Isolation and partial characterization of three acidic proteinases in erythrocyte membranes.

1. The distribution of proteolytic activity in membranes from human erythrocytes and from rabbit reticulocytes and erythrocytes was investigated, after removal of leucocytes and platelets from the cell suspensions. 2. All membrane preparations displayed proteolytic activity in the acidic pH region only. Membranes from human and rabbit mature erythrocytes showed latent activity, which could be increased when extracted with a number of detergents. 3. Three active fractions were resolved either by gel chromatography of solubilized membrane extracts or by standard polyacrylamide-gel electrophoresis.

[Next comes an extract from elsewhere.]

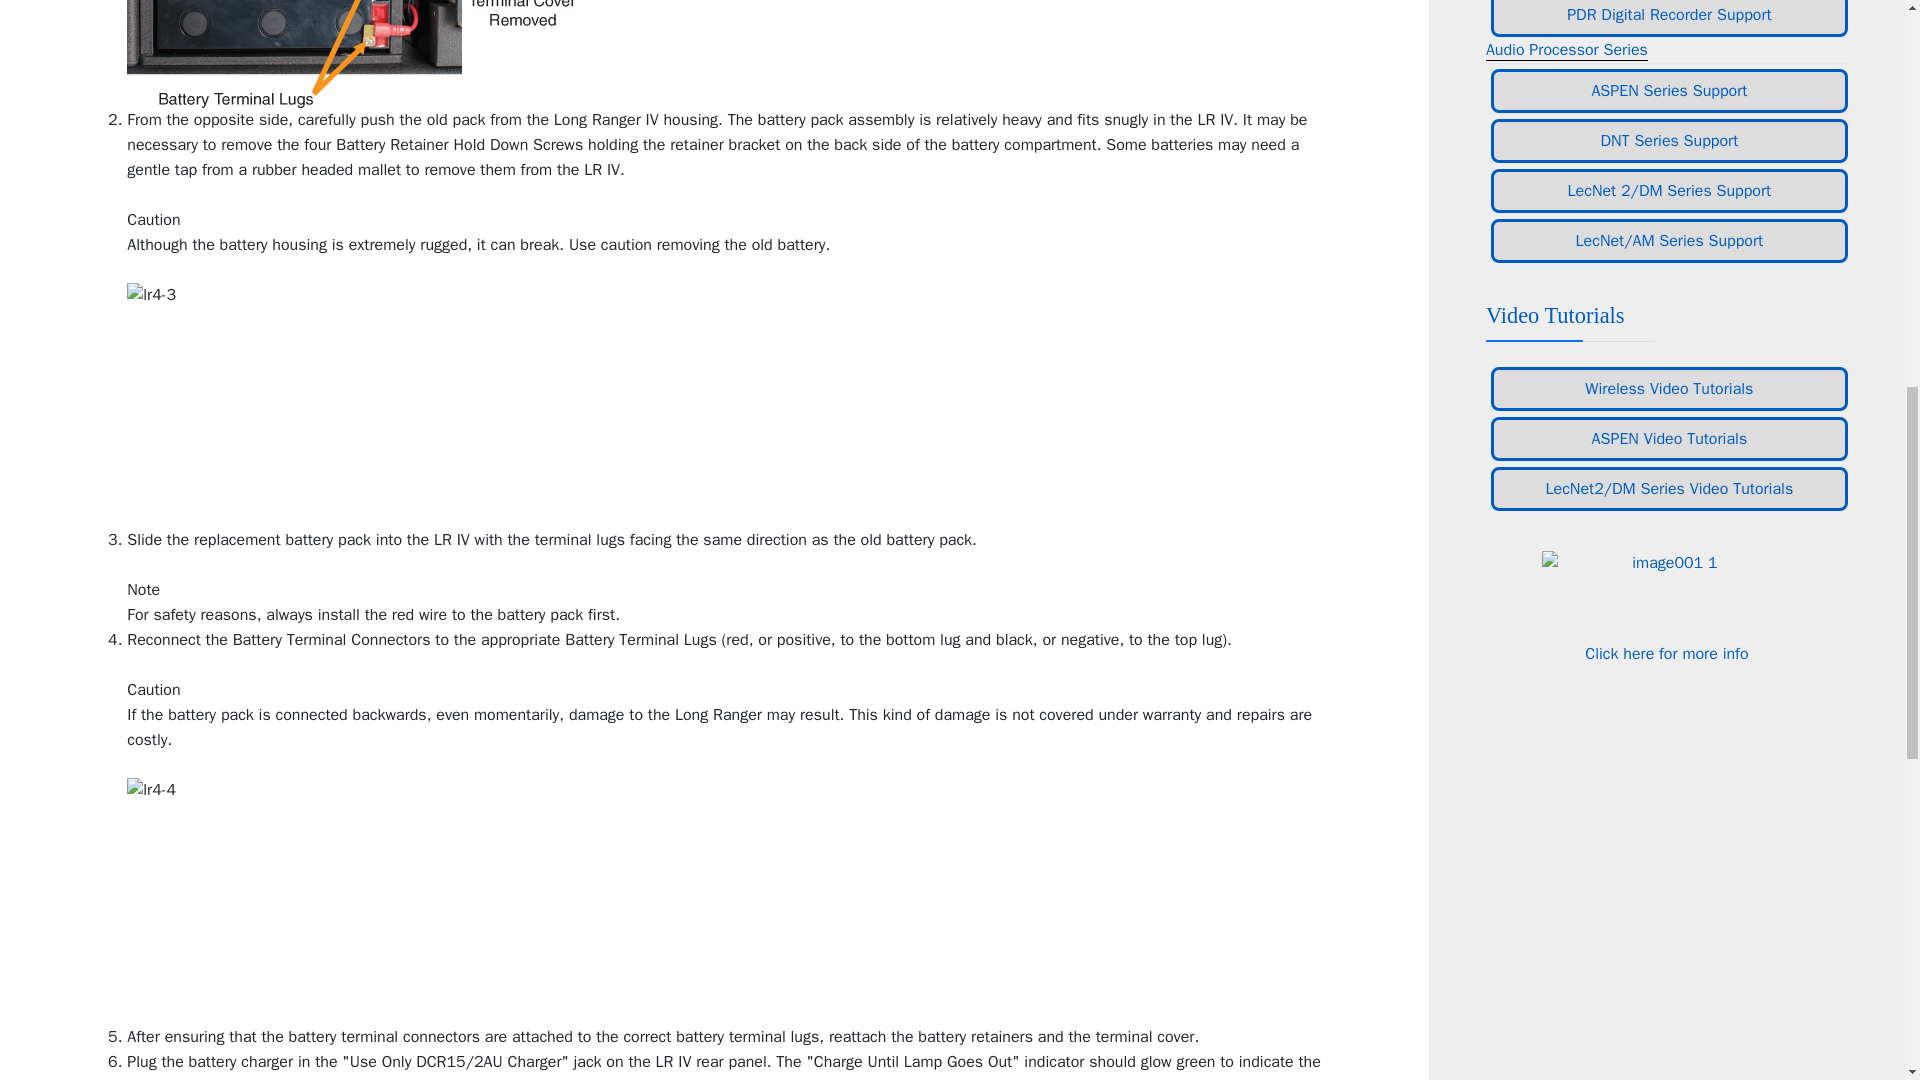 The image size is (1920, 1080). What do you see at coordinates (1669, 18) in the screenshot?
I see `PDR Digital Recorder Support` at bounding box center [1669, 18].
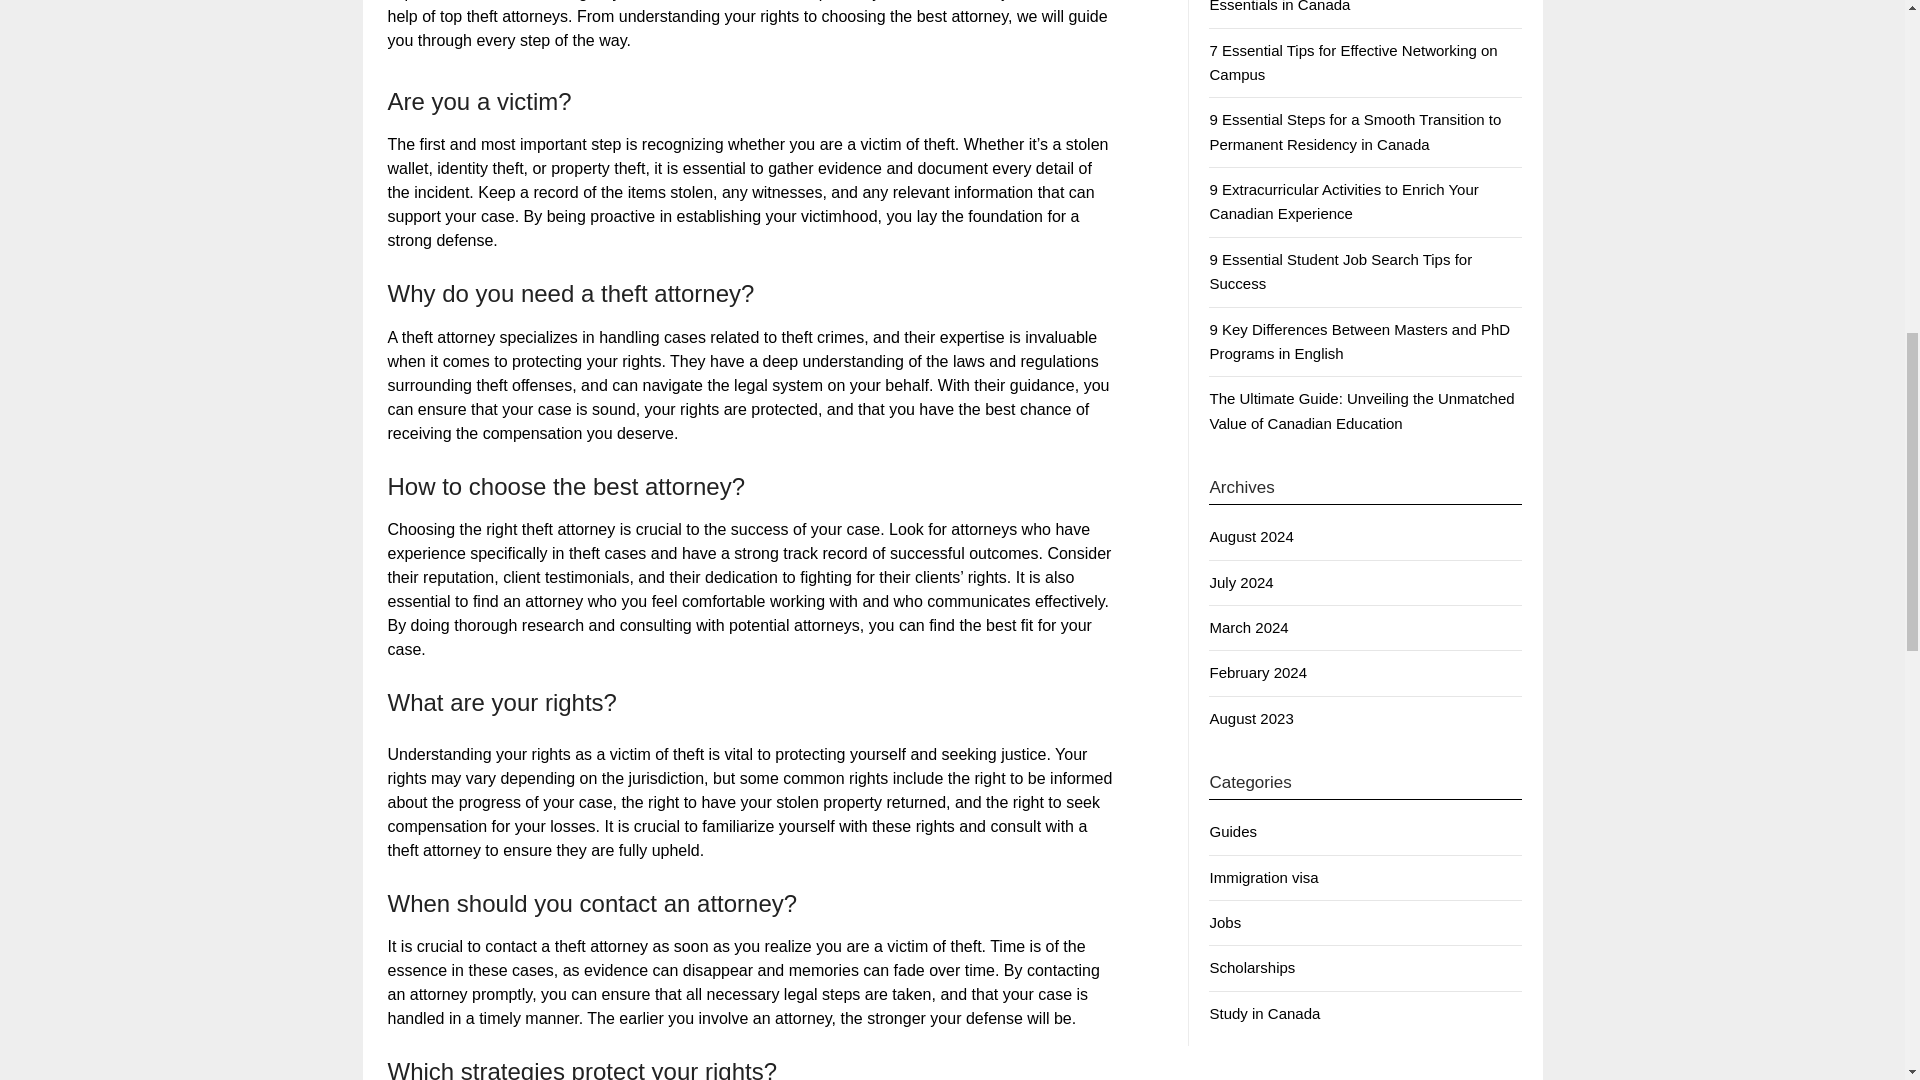 The height and width of the screenshot is (1080, 1920). What do you see at coordinates (1252, 968) in the screenshot?
I see `Scholarships` at bounding box center [1252, 968].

The three proteinase activities (designated proteinases I, II and III) were purified from solubilized extracts of human erythrocyte membranes. 4. The relevant mol.wts. were around 80000, 40000 and 30000, respectively, and each of the three proteinases appeared to be composed of a single polypeptide chain. 5. Distinctive pH optima (in the range pH2.8-3.9) and different saturation profiles with globin as substrate were observed for proteinases I, II and III. 6. Dithioerythritol, Hg(2+) and Cu(2+) inhibited each of the three human enzymes, but more selective inhibitory effects were exerted by other modifiers of proteolytic enzymes and by haemin. Similar effects were observed with the three proteinases from rabbit cells. 7. The activity of the three human proteinases seems to be restricted to naturally occurring protein substrates, although with poor specificity, and none of them was active on synthetic substrates. 8. Digestion of globin by each of the three enzymes yielded similar polypeptide fragments in all cases, this indicating an endopeptidase type of activity.